* [Required action] Your answer should be the entries below, reproduced character for character.

(Collected data)
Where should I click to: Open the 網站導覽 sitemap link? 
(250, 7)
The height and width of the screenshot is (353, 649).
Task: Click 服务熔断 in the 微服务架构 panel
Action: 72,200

* [Task solution]
Where should I click to: Open the 網站導覽 sitemap link? 
(250, 7)
The height and width of the screenshot is (353, 649).
Task: Click 服务熔断 in the 微服务架构 panel
Action: 72,200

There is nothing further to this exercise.